Low voltage wire insulation repair substances.

Roderick Young

Joined Feb 22, 2015
408
I've found that this inexpensive product called Shoe Goo works for thousand things. The product is intended to be spread on the bottom of shoes as a sacrificial layer to protect the soles, but it makes a decent adhesive, and is obviously tough and flexible, since it's meant to be walked on.
 

Thread Starter

#12

Joined Nov 30, 2010
18,190
OK. Enough with the weird guesses. I'm not stuck in Borneo where all I can get is bamboo and monkey poop. I'm going to use that $7 tape from Home Despot.
 

ian field

Joined Oct 27, 2012
6,539
The 3M/Scotch electrical tape is the best I've found for car wiring. Tapped up connections for trailer wiring about three years ago and shows no sign of failure yet. Sits outside all year in all weather.
Pretty much any self adhesive tape goes bad in automotive applications. The adhesive dissolves in any stray oil and turns into a sticky mess - in the absence of oil, the heat dries out the adhesive and it just unravels.

Most wiring looms are bound with non adhesive tape and held down at the end with special (expensive) adhesive tap, or heat shrink.
 

shortbus

Joined Sep 30, 2009
7,443
Most wiring looms are bound with non adhesive tape and held down at the end with special (expensive) adhesive tap, or heat shrink.
They haven't used the vinyl ribbon for years, at least GM hasn't. I worked for GM/packard electric and they used to make their own electrical tape.

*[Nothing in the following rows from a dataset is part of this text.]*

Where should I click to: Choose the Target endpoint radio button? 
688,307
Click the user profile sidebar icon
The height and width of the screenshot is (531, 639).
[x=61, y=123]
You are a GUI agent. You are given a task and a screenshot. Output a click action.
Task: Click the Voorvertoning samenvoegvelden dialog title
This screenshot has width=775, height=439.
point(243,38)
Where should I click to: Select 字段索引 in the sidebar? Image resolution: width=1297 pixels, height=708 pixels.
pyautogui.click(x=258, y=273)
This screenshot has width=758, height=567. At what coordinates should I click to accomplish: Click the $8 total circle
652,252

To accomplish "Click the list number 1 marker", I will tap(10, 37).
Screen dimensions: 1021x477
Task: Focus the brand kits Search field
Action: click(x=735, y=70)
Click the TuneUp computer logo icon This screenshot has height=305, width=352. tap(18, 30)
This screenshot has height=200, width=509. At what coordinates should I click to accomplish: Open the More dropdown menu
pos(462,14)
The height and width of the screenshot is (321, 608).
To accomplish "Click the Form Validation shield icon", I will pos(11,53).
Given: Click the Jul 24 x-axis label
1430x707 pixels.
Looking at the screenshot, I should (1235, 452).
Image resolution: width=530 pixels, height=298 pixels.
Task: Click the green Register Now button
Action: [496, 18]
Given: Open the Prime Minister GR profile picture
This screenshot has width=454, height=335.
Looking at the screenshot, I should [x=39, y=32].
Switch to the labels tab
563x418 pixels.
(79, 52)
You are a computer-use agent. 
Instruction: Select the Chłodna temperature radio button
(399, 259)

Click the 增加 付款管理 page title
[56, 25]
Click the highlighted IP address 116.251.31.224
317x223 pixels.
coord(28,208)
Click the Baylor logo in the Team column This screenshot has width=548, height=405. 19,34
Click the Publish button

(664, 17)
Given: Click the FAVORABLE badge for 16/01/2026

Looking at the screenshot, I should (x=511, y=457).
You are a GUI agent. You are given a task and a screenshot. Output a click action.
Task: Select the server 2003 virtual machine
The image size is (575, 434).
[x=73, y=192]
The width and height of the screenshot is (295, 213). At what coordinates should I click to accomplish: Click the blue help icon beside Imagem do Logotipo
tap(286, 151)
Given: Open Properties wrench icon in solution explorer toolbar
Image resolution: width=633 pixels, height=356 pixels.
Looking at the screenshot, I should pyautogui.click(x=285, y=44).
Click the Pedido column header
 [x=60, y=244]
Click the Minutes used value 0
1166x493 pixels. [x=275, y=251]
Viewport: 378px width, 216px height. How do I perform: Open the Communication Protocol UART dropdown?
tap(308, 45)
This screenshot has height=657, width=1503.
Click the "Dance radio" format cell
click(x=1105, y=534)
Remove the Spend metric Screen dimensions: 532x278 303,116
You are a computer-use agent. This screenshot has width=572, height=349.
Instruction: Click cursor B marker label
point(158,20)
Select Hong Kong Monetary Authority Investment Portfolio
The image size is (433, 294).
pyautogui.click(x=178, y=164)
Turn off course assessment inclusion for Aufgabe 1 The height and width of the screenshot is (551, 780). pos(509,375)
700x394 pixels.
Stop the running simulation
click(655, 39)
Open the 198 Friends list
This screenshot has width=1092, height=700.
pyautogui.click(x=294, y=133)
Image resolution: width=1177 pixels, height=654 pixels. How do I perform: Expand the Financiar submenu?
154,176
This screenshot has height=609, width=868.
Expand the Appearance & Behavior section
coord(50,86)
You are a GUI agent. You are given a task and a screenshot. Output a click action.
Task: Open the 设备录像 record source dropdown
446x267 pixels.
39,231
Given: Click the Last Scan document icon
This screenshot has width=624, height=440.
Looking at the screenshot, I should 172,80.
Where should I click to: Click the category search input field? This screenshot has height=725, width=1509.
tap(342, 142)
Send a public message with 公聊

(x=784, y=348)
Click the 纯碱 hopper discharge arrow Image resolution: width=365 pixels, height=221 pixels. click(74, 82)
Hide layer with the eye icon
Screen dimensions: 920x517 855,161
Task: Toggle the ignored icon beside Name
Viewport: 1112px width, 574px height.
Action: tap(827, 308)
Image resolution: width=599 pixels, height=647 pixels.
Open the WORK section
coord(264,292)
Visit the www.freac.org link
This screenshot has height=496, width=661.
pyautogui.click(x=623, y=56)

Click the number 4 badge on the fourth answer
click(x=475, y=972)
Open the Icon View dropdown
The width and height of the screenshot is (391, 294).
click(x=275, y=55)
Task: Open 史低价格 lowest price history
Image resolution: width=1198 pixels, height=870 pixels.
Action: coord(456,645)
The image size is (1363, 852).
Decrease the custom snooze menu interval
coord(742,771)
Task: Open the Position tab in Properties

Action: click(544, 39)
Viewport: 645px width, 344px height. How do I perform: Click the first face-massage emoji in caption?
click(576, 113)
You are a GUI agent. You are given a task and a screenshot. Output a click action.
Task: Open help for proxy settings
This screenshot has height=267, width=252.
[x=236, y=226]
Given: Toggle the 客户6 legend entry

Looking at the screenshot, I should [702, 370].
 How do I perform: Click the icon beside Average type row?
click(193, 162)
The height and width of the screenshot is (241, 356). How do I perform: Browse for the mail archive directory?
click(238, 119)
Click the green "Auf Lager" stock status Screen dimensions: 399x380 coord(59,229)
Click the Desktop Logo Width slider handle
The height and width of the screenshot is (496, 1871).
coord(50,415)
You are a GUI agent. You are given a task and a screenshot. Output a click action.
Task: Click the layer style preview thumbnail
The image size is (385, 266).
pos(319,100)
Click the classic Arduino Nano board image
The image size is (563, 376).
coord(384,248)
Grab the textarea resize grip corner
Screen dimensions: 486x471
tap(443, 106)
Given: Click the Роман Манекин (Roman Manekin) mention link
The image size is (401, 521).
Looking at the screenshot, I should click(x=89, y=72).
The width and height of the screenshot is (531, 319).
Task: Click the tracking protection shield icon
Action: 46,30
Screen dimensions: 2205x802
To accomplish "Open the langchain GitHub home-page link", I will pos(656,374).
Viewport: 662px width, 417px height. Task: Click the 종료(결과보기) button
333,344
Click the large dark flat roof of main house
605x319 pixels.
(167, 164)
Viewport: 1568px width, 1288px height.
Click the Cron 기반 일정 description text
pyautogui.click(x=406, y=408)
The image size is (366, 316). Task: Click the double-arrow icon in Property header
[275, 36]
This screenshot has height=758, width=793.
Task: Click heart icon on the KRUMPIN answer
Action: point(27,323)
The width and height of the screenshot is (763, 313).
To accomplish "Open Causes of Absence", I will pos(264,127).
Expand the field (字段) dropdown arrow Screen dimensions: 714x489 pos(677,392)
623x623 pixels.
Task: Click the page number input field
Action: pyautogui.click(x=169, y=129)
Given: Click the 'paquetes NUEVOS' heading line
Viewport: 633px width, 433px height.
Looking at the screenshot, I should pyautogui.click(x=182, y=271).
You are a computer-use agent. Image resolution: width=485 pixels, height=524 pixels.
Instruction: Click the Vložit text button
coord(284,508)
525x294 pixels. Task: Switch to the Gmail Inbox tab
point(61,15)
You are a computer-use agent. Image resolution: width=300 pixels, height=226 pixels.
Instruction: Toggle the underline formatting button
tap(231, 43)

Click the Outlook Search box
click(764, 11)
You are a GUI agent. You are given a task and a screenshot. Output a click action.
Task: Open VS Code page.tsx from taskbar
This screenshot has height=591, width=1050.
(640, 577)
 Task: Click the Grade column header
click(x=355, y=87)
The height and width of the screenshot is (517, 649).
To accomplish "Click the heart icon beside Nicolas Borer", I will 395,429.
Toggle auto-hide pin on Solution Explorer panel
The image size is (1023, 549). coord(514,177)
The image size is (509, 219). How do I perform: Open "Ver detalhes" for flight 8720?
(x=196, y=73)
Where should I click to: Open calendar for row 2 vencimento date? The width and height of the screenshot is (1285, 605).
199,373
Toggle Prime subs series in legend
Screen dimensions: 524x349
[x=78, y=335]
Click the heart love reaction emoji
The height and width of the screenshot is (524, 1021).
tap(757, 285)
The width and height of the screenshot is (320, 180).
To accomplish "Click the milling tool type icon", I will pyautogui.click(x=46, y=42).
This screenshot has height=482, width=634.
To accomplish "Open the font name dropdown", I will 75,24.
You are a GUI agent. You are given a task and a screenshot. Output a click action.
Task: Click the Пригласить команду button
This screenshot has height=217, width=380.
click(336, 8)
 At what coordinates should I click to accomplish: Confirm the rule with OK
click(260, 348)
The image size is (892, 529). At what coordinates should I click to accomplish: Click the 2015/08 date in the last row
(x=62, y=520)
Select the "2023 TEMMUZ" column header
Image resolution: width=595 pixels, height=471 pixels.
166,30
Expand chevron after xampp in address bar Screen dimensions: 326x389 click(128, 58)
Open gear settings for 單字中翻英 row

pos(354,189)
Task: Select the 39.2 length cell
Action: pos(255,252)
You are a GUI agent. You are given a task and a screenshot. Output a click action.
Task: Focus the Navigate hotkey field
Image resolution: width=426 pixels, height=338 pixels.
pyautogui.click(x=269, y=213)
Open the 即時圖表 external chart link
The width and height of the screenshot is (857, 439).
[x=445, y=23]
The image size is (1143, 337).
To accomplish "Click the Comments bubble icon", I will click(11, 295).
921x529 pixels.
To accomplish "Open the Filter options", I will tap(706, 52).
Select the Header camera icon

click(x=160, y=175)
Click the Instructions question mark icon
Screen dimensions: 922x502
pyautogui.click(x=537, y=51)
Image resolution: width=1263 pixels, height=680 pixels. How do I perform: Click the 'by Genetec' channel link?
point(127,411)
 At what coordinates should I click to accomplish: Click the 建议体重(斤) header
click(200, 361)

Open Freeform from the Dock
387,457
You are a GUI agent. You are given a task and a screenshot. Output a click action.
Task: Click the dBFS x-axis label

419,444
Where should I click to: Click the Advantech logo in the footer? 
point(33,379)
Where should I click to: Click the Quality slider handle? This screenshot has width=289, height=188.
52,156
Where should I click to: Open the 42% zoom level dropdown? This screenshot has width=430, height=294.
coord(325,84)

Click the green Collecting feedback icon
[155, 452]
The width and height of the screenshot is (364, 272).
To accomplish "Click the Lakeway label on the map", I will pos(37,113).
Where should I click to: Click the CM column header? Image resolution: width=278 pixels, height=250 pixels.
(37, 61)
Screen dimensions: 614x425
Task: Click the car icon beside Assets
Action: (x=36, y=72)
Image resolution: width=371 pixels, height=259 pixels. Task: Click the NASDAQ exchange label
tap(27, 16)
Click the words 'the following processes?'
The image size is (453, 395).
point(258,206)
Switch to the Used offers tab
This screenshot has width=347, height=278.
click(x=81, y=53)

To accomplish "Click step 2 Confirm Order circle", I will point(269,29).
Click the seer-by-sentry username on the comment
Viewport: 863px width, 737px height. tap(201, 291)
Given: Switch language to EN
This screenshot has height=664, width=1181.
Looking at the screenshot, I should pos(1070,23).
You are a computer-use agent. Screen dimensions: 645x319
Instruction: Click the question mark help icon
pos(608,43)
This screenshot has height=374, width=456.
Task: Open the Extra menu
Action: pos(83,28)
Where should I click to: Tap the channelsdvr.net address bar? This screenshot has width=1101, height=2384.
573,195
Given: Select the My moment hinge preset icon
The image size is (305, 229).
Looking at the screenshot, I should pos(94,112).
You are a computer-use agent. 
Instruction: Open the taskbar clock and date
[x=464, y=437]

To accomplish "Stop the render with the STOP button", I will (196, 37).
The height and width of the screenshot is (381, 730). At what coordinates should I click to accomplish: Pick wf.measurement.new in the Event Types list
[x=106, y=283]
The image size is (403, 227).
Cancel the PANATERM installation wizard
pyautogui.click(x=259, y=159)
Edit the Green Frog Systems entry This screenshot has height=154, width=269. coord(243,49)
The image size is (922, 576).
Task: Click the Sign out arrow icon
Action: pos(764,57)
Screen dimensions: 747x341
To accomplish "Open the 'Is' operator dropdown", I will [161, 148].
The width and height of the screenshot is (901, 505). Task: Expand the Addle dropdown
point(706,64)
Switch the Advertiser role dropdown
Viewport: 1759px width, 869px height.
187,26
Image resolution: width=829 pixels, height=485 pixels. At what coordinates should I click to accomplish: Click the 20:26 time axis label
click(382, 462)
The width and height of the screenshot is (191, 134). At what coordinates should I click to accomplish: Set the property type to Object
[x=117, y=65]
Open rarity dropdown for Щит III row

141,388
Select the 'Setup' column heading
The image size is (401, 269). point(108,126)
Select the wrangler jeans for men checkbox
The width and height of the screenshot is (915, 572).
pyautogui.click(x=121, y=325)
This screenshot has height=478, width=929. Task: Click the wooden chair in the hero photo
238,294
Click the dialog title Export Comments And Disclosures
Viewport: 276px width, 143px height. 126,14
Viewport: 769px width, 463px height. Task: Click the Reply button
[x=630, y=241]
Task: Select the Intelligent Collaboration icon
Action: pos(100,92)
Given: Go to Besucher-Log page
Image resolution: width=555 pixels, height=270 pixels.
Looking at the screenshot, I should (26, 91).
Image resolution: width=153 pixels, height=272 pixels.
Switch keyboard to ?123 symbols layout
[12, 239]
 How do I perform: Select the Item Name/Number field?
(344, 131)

When I posted ealier I forgot to add the name of the 3M tape. Scotch super 33+. It so far is the best electrical tape for cars that I've used. Oil, grease, sunlight doesn't seem to phase it.
 

Thread Starter

#12

Joined Nov 30, 2010
18,190
Oil, grease, sunlight doesn't seem to phase it.
When the wires are inside the doors, I'm looking out for humidity, vibration, and abrasion.
Not complaining. It's always good to have more than one choice. When I'm messing around in the engine compartment, grease, oil, high temperatures, and sunlight will be on the list.
 

bwilliams60

Joined Nov 18, 2012
1,258
I have been involved in the automotive/truck and coach electrical repair business for 36+ years and in Canada, we come up with the best weather tests to check everything that comes across the shelf. In your neck of the woods, the self sticking vinyl wrap may cut it, but up here, the best repair we can make is to remove and replace the wire. Second to that, we will cut the wire and either solder and shrink wrap (preferred) or cut and use a sealed weatherproof shrinkable butt connector. I don't think I would trust any other methods up here. The paintable electrical tape is great stuff.........for the guy selling it. It washes off just as easy as you put it on. Anything else will harden and crack apart and electrical tape which should have went out long ago, would be my last choice. If you are going to use shrink tube, use the type that is double walled and contains sealer.
 

GopherT

Joined Nov 23, 2012
8,012
I've found that this inexpensive product called Shoe Goo works for thousand things. The product is intended to be spread on the bottom of shoes as a sacrificial layer to protect the soles, but it makes a decent adhesive, and is obviously tough and flexible, since it's meant to be walked on.
@#12

The shooGoo idea is great. It comes out of the tube as a liquid and becomes an indestructible mass as it cures in air. Make sure you have no shorts when you apply because it will not come apart. It essentially becomes a potting compound - cross-linked polyurethane elastomer.
 

djsfantasi

Joined Apr 11, 2010
6,116
@#12

The shooGoo idea is great. It comes out of the tube as a liquid and becomes an indestructible mass as it cures in air. Make sure you have no shorts when you apply because it will not come apart. It essentially becomes a potting compound - cross-linked polyurethane elastomer.
Where did you find this product? I need it for my shoes. Blasphemy, I know, using a product on-label, but it is just what I was looking for.